▸ **Exercise goal**:
Scale the entries that begin at the line containing "Contact (1139, 205)" and run through the last of the entries. Write out only those lines again with every coordinate in the answers multiplied by 1.7 and rounded to a whole number (halves round up), and leave out the pictures.

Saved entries

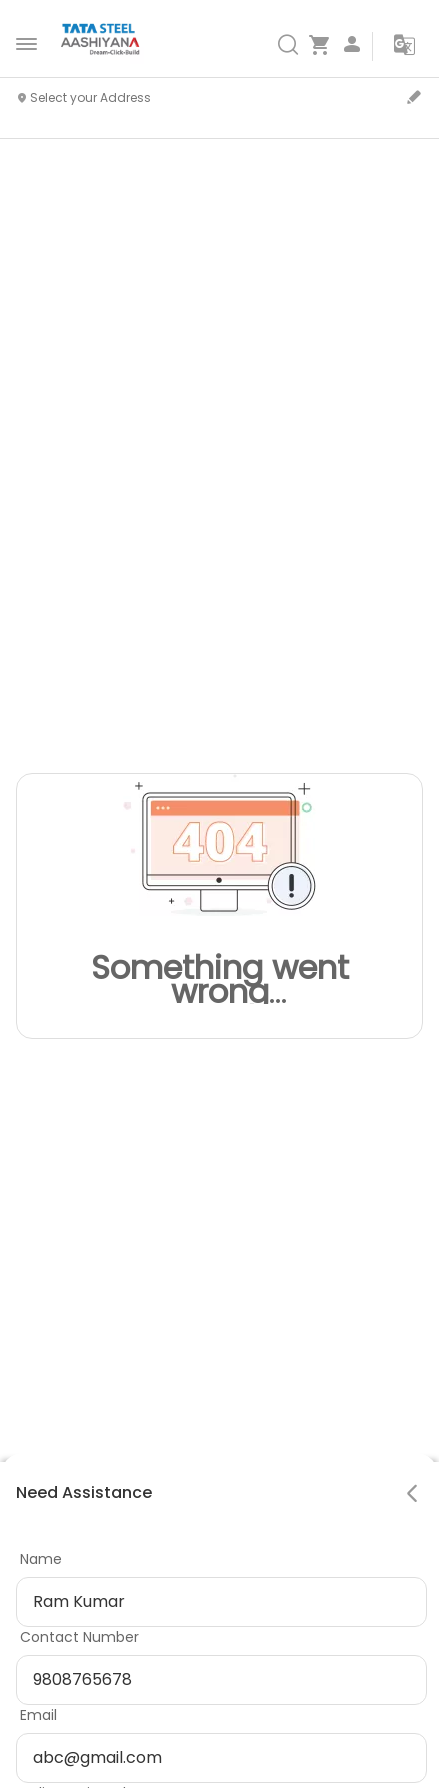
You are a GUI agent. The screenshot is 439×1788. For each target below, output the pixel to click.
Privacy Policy (102, 1693)
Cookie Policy (218, 1693)
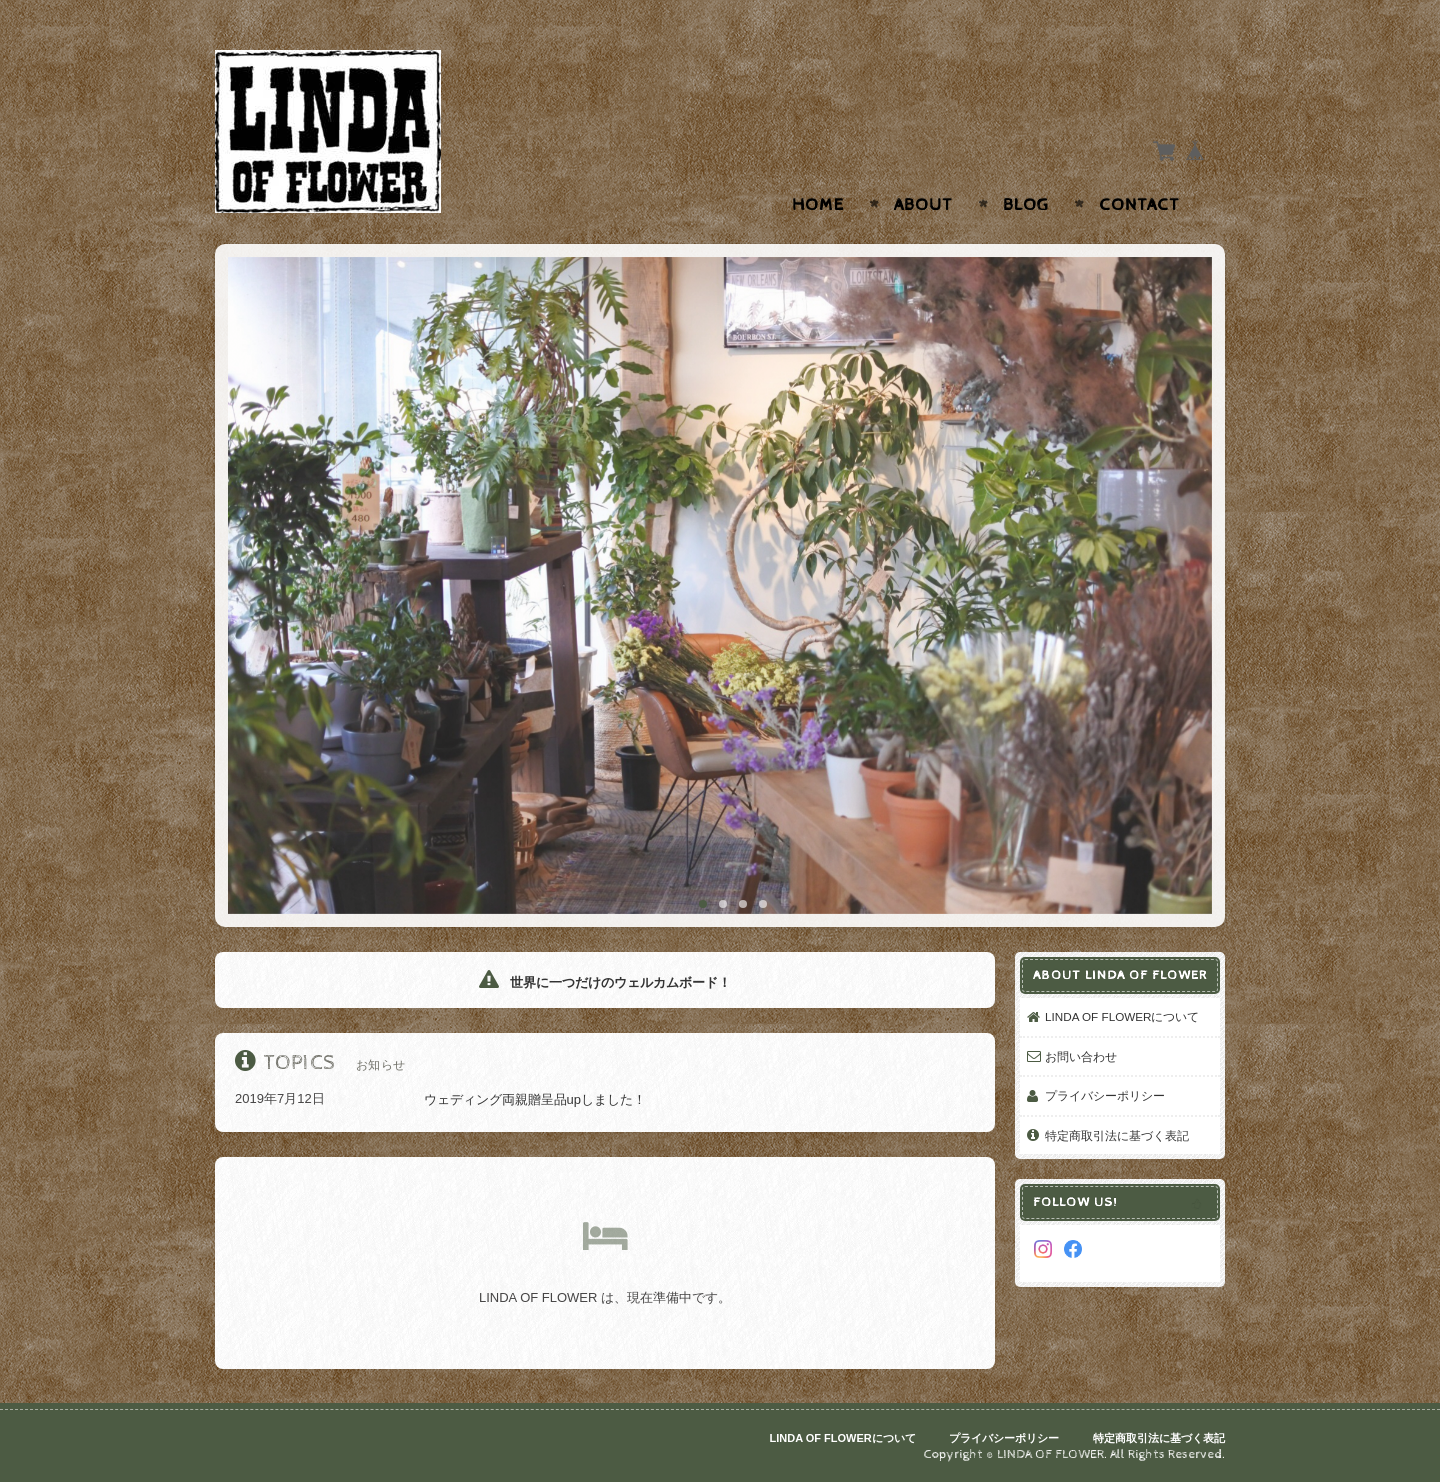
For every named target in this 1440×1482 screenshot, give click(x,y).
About (923, 205)
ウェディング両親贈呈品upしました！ (496, 1099)
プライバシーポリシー (1105, 1095)
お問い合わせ (1081, 1056)
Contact (1139, 205)
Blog (1026, 205)
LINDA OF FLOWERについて (1122, 1016)
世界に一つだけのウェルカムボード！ (605, 982)
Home (818, 205)
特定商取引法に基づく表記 (1117, 1135)
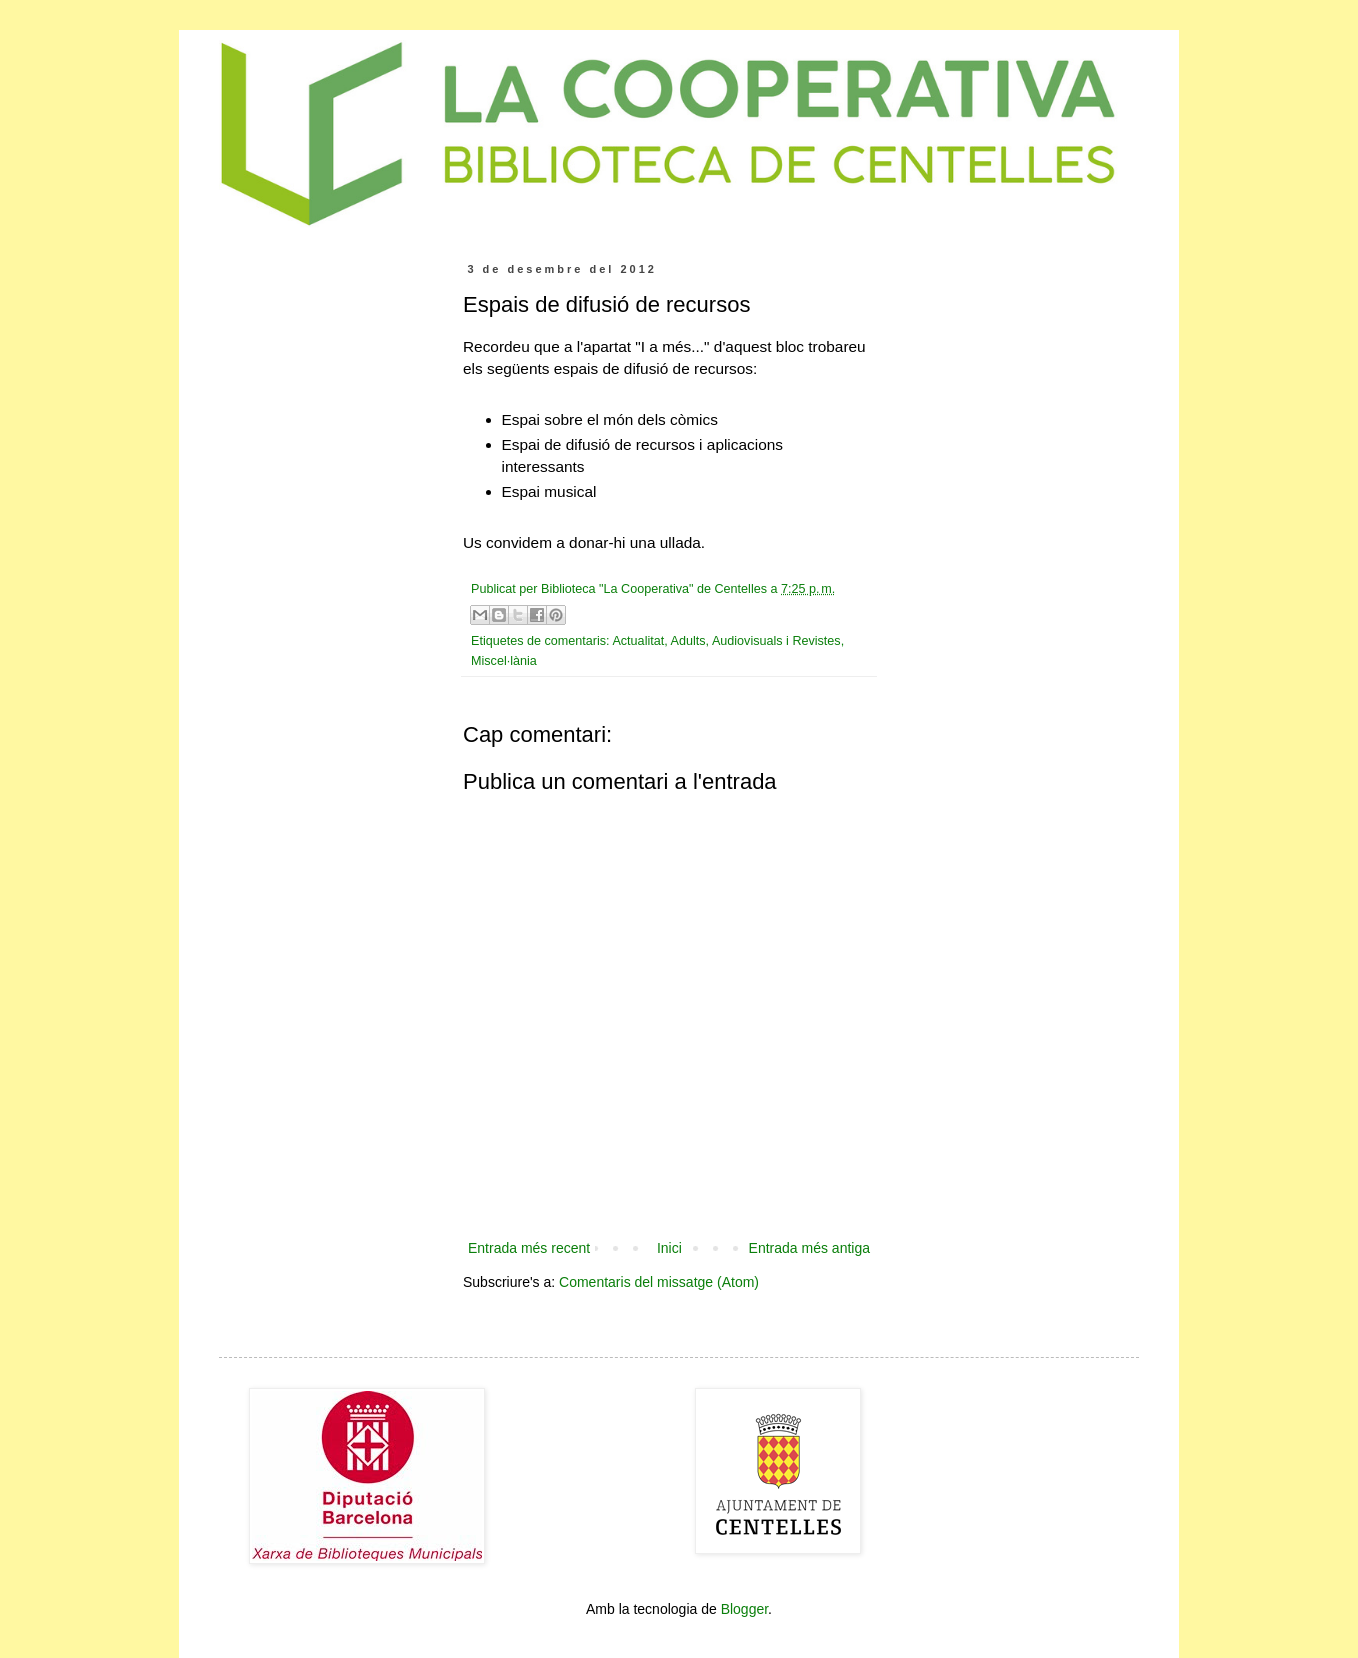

▸ **Solved exercise**:
Contact (1936, 349)
Blog (1744, 349)
LINDA OF FLOWERについて (1907, 1727)
世界に一つだけのウェルカムボード！ (1029, 1669)
Home (1391, 349)
特定商取引法に基づく表記 (1899, 1930)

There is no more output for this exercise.